Be bop, roba americana, musica nera 

“Con due note ti sdraiava”, così il direttore della New Talent Jazz Orchestra, Mario Corvini, ha sintetizzato la forza, il timbro, l’intensità, l’originalità, il lirismo del sax contralto di Massimo Urbani, “il talento dei talenti” morto per overdose nel 1994.

 

Max viene ricordato in un concerto di giovani solisti intercalato qua e là dalla lettura di alcuni passi del libro di Paola Musa (“Go Max Go”, Arkadia, 2016) che in forma romanzata narra la vita estrema del musicista romano: dal momento in cui scoprì su “Musica jazz” l’esistenza di un certo Charlie Parker e se ne innamorò a quello in cui, appena tredicenne, si infilò nelle prove del vibrafonista Spoto, e venne subito notato per il suo fraseggio “inaudito”, da quella volta in cui Enrico Rava lo portò a 17 anni in America agli incontri romani con Chet Baker, dall’amicizia fraterna con Enrico Pieranunzi, cui si rivolgeva nei momenti di disperazione, a quella notte in cui svegliò il fratello Maurizio nella irresistibile ma vana ricerca di trovare un club aperto per improvvisare una session, dal clima avvincente e libertario della musica degli anni Settanta al conformismo e alla sete di successo degli Ottanta cui Massimo si sentì subito estraneo, tanto quanto si era sentito dentro lo spirito del decennio precedente.

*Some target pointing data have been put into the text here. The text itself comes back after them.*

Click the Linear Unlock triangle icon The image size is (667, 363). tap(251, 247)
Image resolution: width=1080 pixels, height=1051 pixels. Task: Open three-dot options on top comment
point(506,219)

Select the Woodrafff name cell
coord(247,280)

E poi la musica di Urbani, “l’inquietudine sotto il controllo della forma”,  i suoi dischi, i suoi pezzi, i suoi struggenti, e talvolta onirici, arrangiamenti, il tutto recuperato e talvolta riarrangiato dai giovani talenti cui per l’occasione si sono aggiunti tre solisti: il fratello di Massimo, il sax tenore e soprano Maurizio Urbani, il giovanissimo pianista Vittorio Solimene e l’eccellente sax contralto napoletano Luigi di Nunzio.

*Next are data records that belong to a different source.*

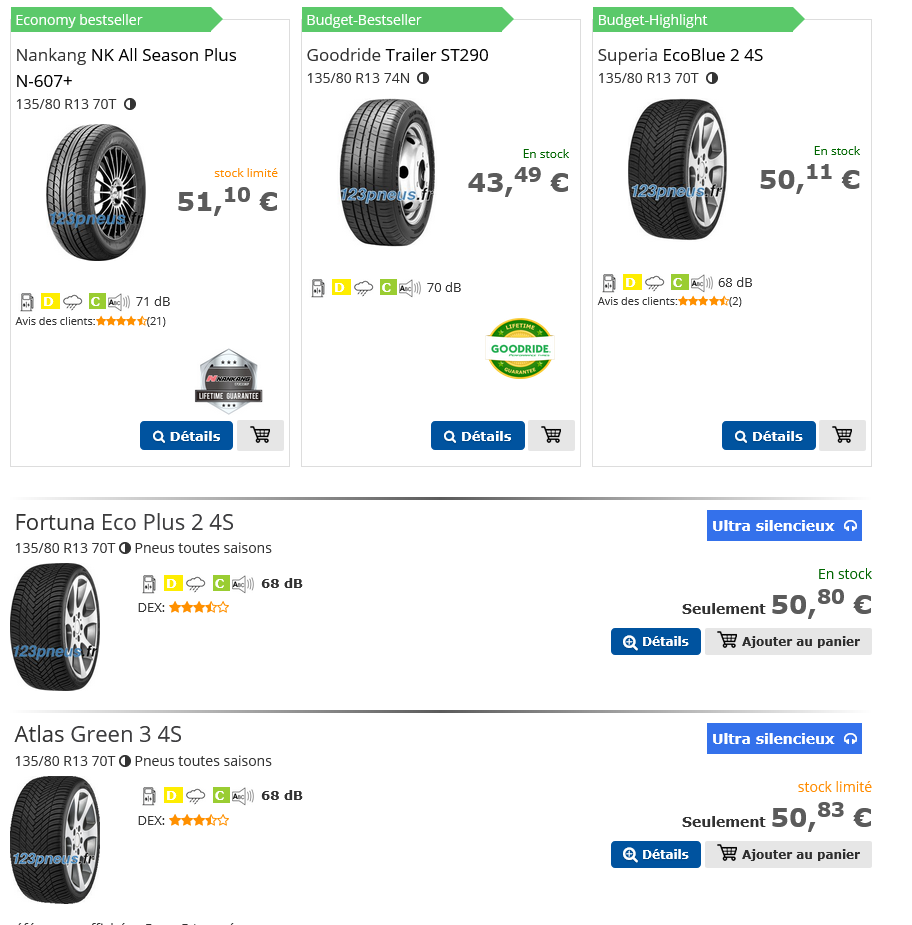Screen dimensions: 912x925
Task: View Détails of Superia EcoBlue 2 4S
Action: pos(768,436)
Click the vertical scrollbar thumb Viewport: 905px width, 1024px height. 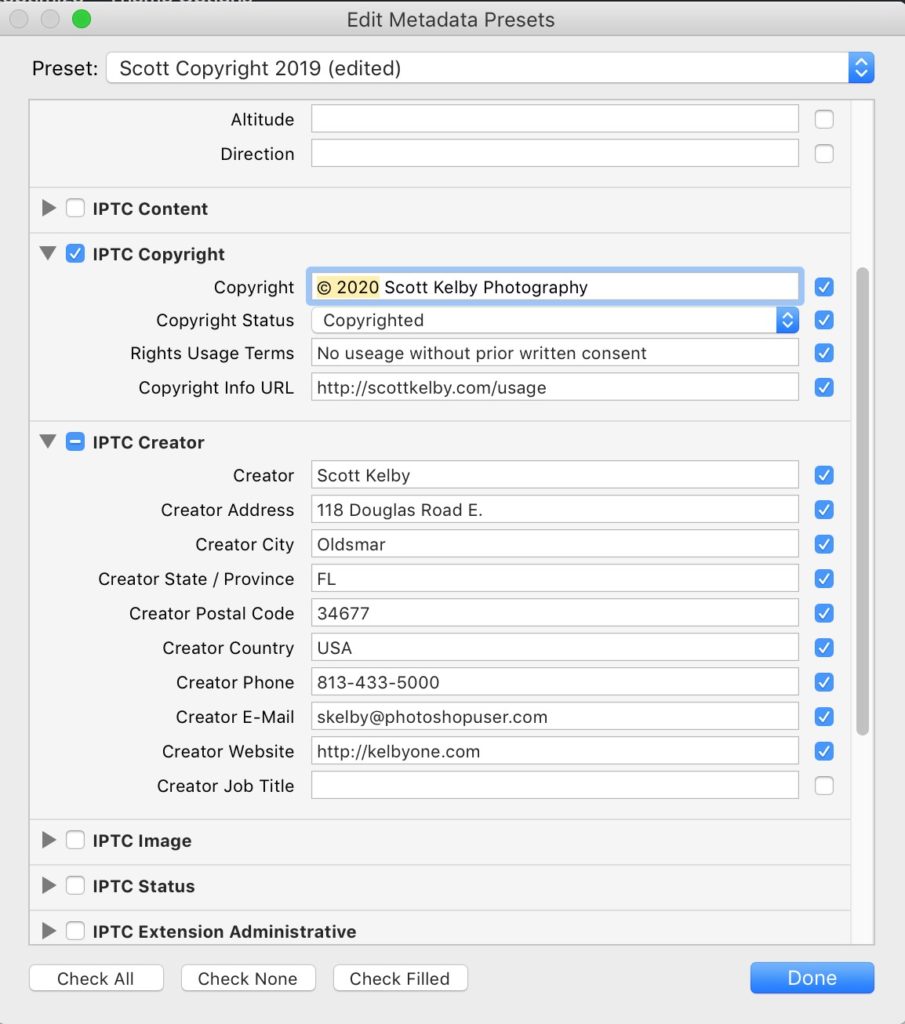point(863,501)
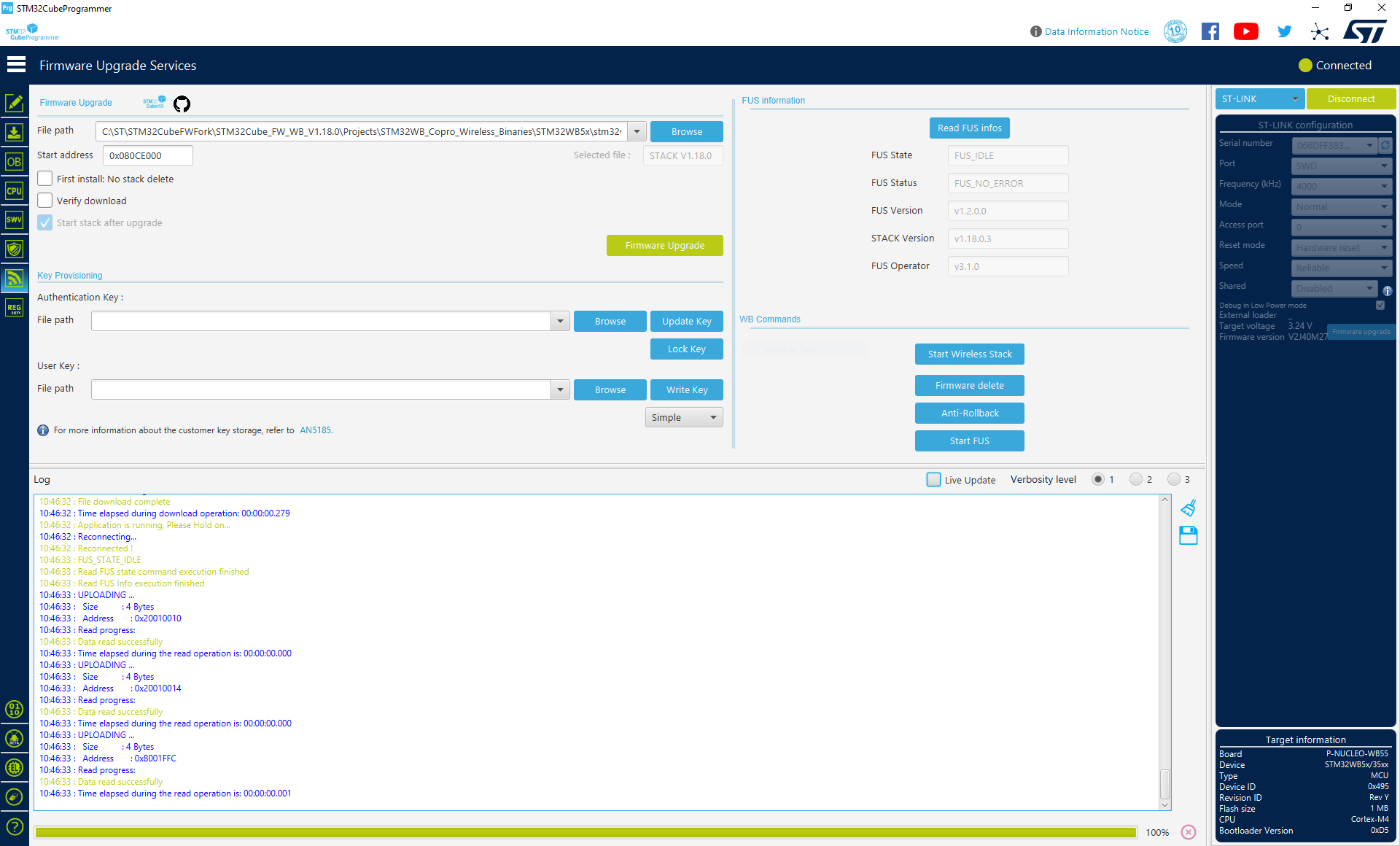Image resolution: width=1400 pixels, height=846 pixels.
Task: Clear the log with broom icon
Action: pos(1188,508)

Tra standard da brivido (Lover man, Body and soul, Recordame) e  brani di Massimo (Incuentro, Invitation, Jorgelina), tra qualche sprazzo di nostalgia e il futuro del jazz italiano incarnato da giovanissimi che già rivelano ottime potenzialità (chissà se tra loro si nasconde un nuovo Massimo o almeno qualcuno che gli si avvicini), la sensazione è che Massimo Urbani abbia lasciato nella musica italiana, in chi lo ha conosciuto, ascoltato e in chi, ancora - e sono in tanti - continua ad ascoltarlo, un ricordo veramente sincero e immenso, e bene hanno fatto e fanno generazioni di musicisti a omaggiarlo periodicamente, nonostante non manchino su Youtube delle sue toccanti interpretazioni tra cui quella della fabbrica abbandonata dove, sullo sfondo di una Roma desolata e accecante, suona dolente “Estate” di Bruno Martino.  

Ero ancora molto giovane quando capitai, forse per caso, nel club di un piccolo paese di provincia (Tricase, Lecce):  si chiamava “Starry night”, mi sembra.  Allo Starry avevo conosciuto la mia prima fidanzata ed è forse per nostalgia che quella sera ci ero tornato con un amico. Qui, a pochi metri da casa mia, suonava un certo Massimo Urbani, uno che di nostalgie se ne intendeva. Non sapevo nulla di lui, all’epoca. A saperlo che era il più grande di tutti avrei portato una macchina fotografica, girato un video (e oggi lo avrei messo anch’io su Youtube), mi sarei fatto fare un autografo, scambiato due parole. Ma forse quella sera servì solo per farmi appassionare al jazz, anzi al Be Bop, “roba americana, musica nera”, come rispose l’edicolante romano a Massimo quando gli chiese cosa suonava questo Charlie Parker prima di comprare “Musica jazz”. Da lì, da quella richiesta curiosa e innocente di un ragazzino, sarebbe partita questa storia tragica e bella.